Tue, 05/17/2011 - 12:49pm
Dr. Frank Borao, MD, FACS, Surgical Director, Bariatric Surgery Program, Monmouth Medical Center
This was a female patient, about 40 years old, who had a prior gastric bypass done by another institution. About eight years later, she came to us with chest pain, nausea, vomiting and a bowel obstruction.

This was a female patient, about 40 years old, who had a prior gastric bypass done by another institution. About eight years later, she came to us with chest pain, nausea, vomiting and a bowel obstruction.

When we worked her up, we realized she had a herniation of her gastric pouch and Roux limb into the posterior mediastinum. There were no specific characteristics of the patient that caused this complication. The patient had good weight loss, although she was still obese when we operated on her. She was about 270 lbs., but she did initially lose a good amount of weight – over 100 lbs.

This is an especially interesting case because after bariatric surgery, there are certain types of hernias that one can have internally, but I’d never seen a diaphragmatic hernia of the Roux limb. Normally, if the stomach slips into the chest, it’s either a hiatal or a Paraesophageal hernia. I had never seen this sort of hernia presenting as a small bowel obstruction after gastric bypass.

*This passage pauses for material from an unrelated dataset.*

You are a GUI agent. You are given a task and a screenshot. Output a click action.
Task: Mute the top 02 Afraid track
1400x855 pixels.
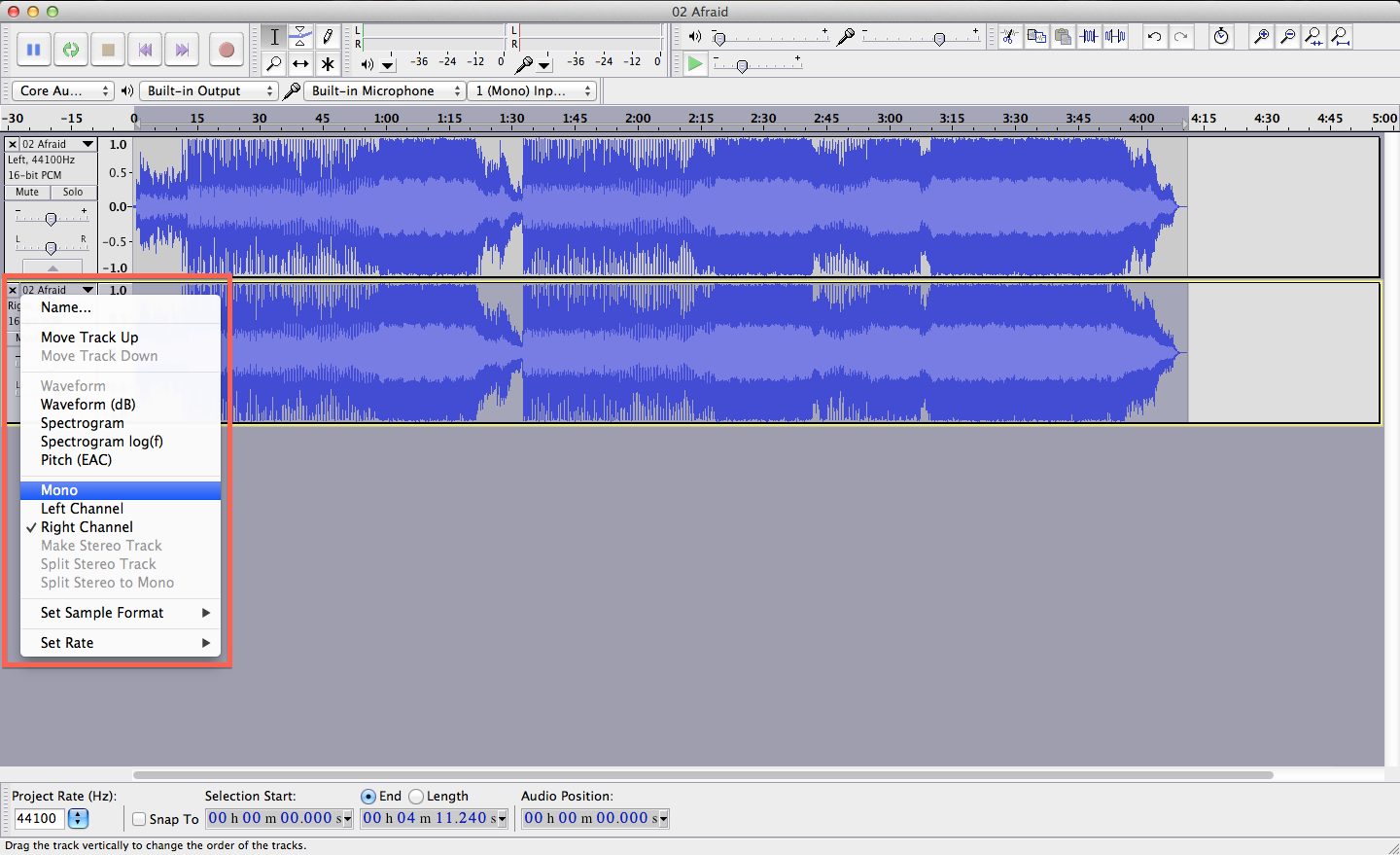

When we took her to the operating room, we had to reduce the entire gastric pouch as well as a portion of the Roux limb, which was completely kinked and causing her a near total small bowel obstruction. The challenge was to reduce the pouch and Roux limb without devascularizing the blood supply to the limb. The initial concern was that if we couldn’t reduce this down without devascularizing the Roux limb, it would end up becoming a resection and a whole revision, and the complication rate for that is substantial.

The main thing that we did, and learned during the case, is that you have to take your time. That is my main piece of advice in this case. We did very meticulous resection in order to avoid any devascularization of the limb and we took our time doing it. We also had to fully mobilize the esophagus in the chest in order to obtain sufficient intra-abdominal length. You want to reduce the entire contents back into the peritoneal cavity, but you can’t have tension. So, we wanted to get at least two cm of intra-abdominal esophageal length.

Once we repaired and closed the diaphragm, we placed a biologic mesh. In additional to closing the defect, the mesh allows for tissue integration and acts like a lattice for tissue growth, which helps prevent recurrence. The case was a success and today, the patient in this case is doing fantastic.